Rudzīte, Karola
Karola Rudzīte (née Lindenkampf, 1912) lived in Rīga with her husband and their baby daughter, but shortly after the occupation of the city, on July 1, 1941, she moved with her family to the town of Sigulda, Vidzeme. From the early days of the German occupation, Rudzīte hid her bed-ridden mother, Rosalija Markusevic, at her home, and helped her other Jewish relatives and friends interned in the Rīga ghetto – members of the Markusevic, Wolpert, Karlin and Gavronski families – providing them with food, even after the locals were forbidden to enter the ghetto.

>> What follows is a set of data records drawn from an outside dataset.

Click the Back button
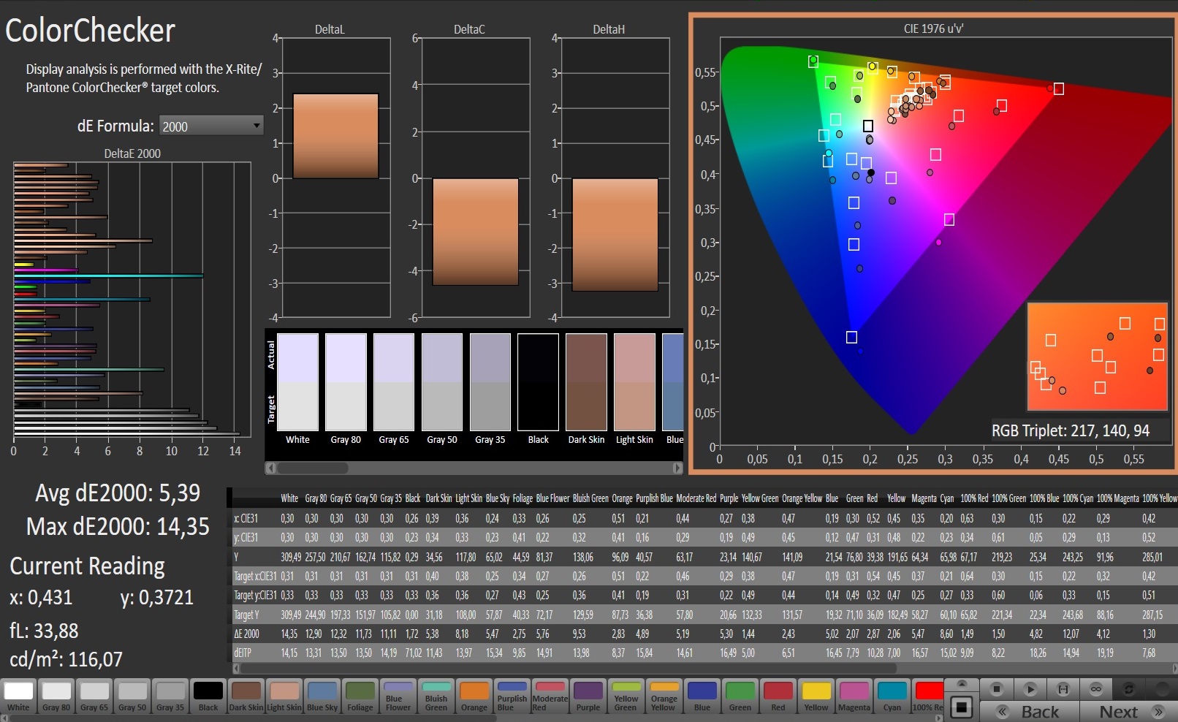The image size is (1178, 722). (x=1030, y=712)
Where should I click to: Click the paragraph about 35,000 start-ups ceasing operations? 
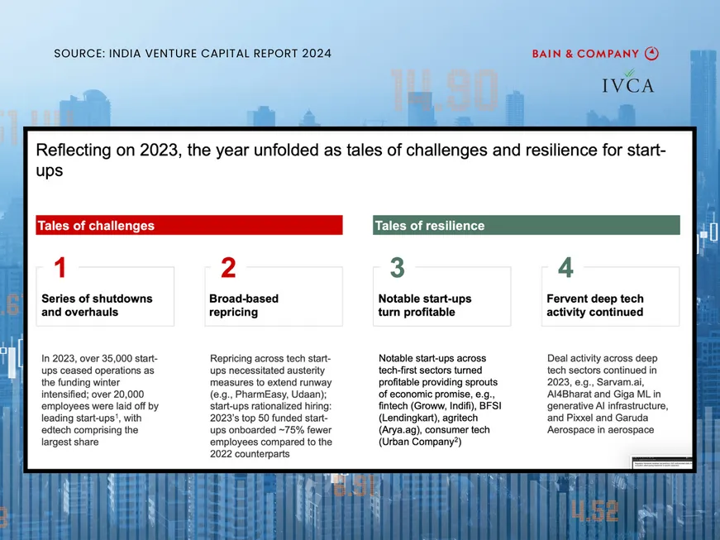tap(100, 400)
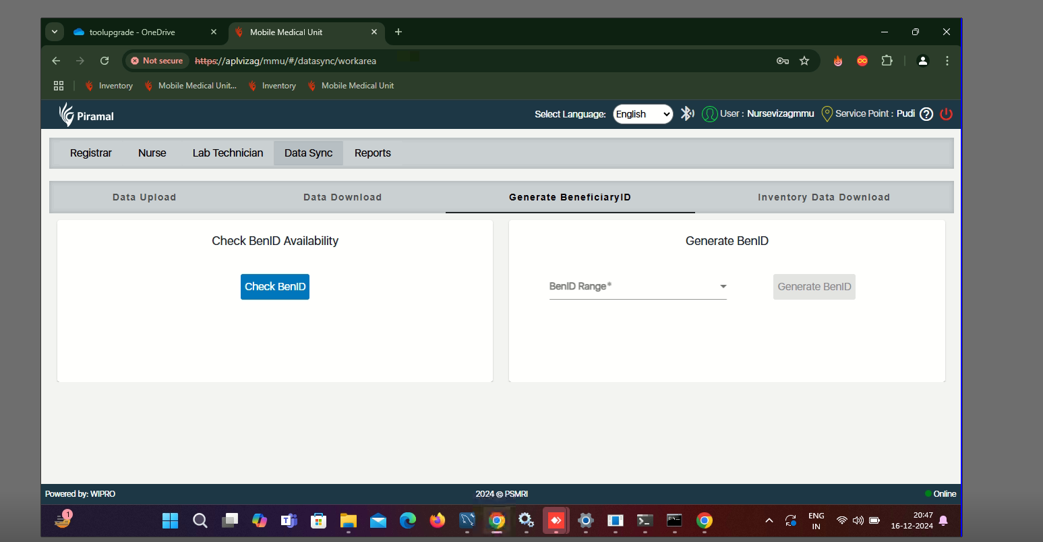Open the Inventory Data Download tab
1043x542 pixels.
click(x=823, y=197)
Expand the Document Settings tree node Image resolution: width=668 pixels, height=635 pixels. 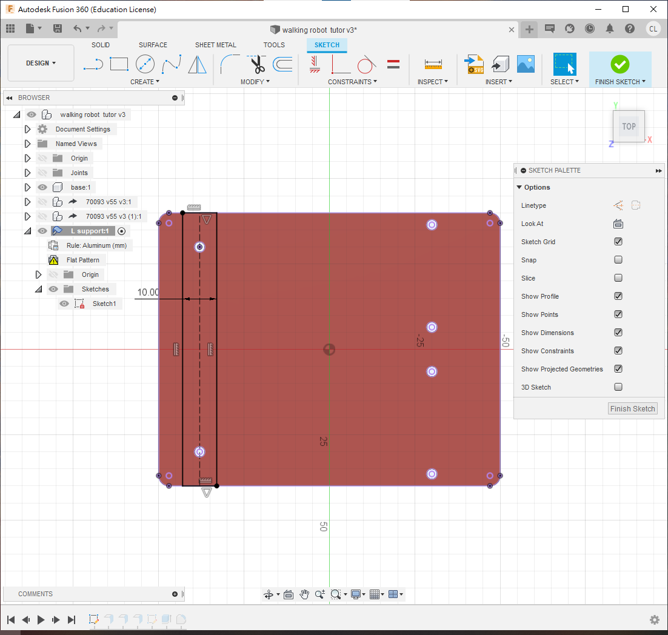coord(27,129)
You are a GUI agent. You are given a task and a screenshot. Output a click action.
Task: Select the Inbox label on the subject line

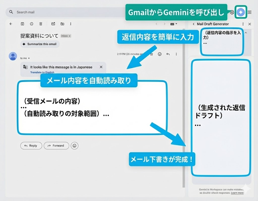66,36
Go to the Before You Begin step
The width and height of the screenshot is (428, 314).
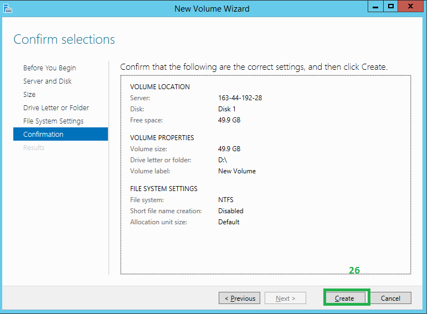50,68
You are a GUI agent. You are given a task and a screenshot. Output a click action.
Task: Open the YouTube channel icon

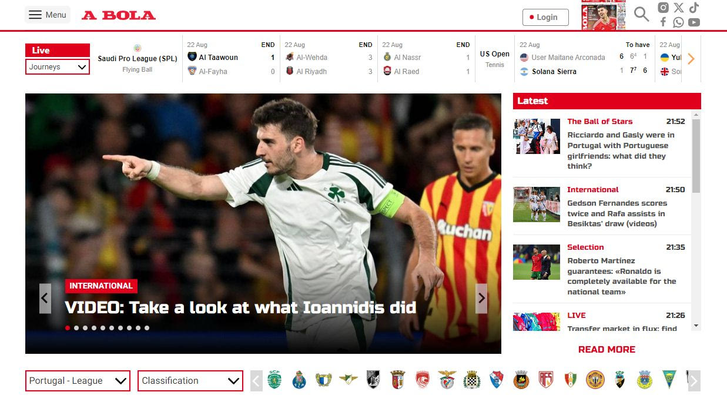(694, 22)
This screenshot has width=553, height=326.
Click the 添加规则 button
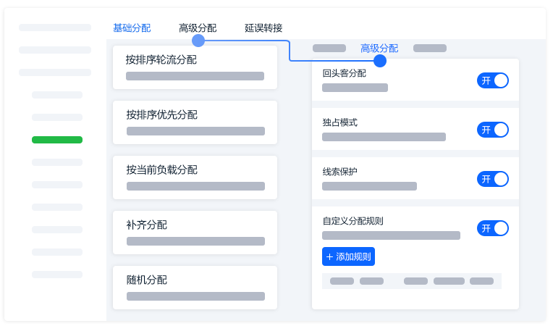click(348, 256)
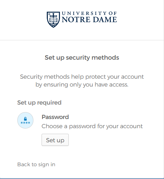Click the Set up required label

pyautogui.click(x=39, y=103)

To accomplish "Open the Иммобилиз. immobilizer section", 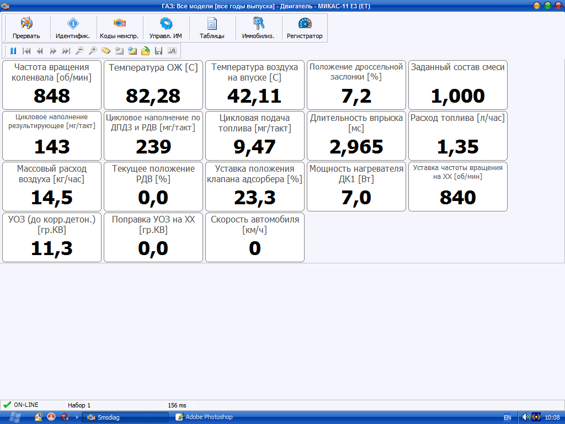I will [x=258, y=28].
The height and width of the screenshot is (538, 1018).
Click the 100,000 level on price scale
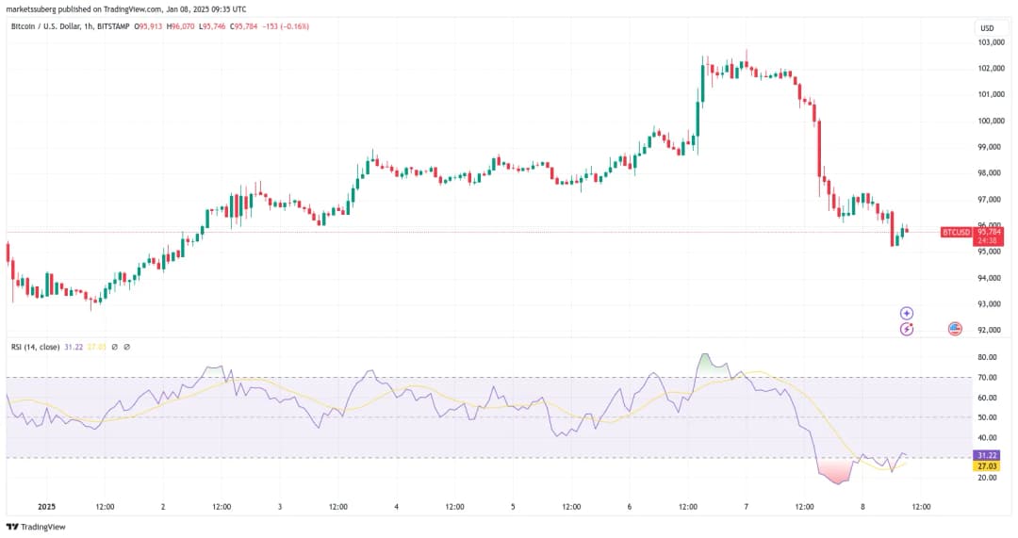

On December 5, 1941, some time after the first Aktion in the ghetto, Rudzīte took the Wolperts’ nine-year-old daughter Inna, out of the ghetto, and returned with her to Sigulda. During the entire period of the occupation, she hid the child in her apartment, in spite of the opposition of her husband to keeping the Jewish child. Rudzīte continued to travel occasionally to Rīga to visit her friends in the ghetto and at their places of work. She attracted the attention of the Rīga police and was arrested, but was released several days later since there was no evidence to incriminnate her. On October 7, 1944, Sigulda was liberated and Inna Wolpert was able to leave the house, for the first time in three years. The only one of her large family to survive was her father, Miron Wolpert, who came to claim his daughter. Inna continued to keep in touch with her rescuer, who moved to Hamburg, Germany. Some years later, Inna (later Hait) immigrated to Israel.
On March 20, 1986, Yad Vashem recognized Karola Rudzīte as Righteous Among the Nations.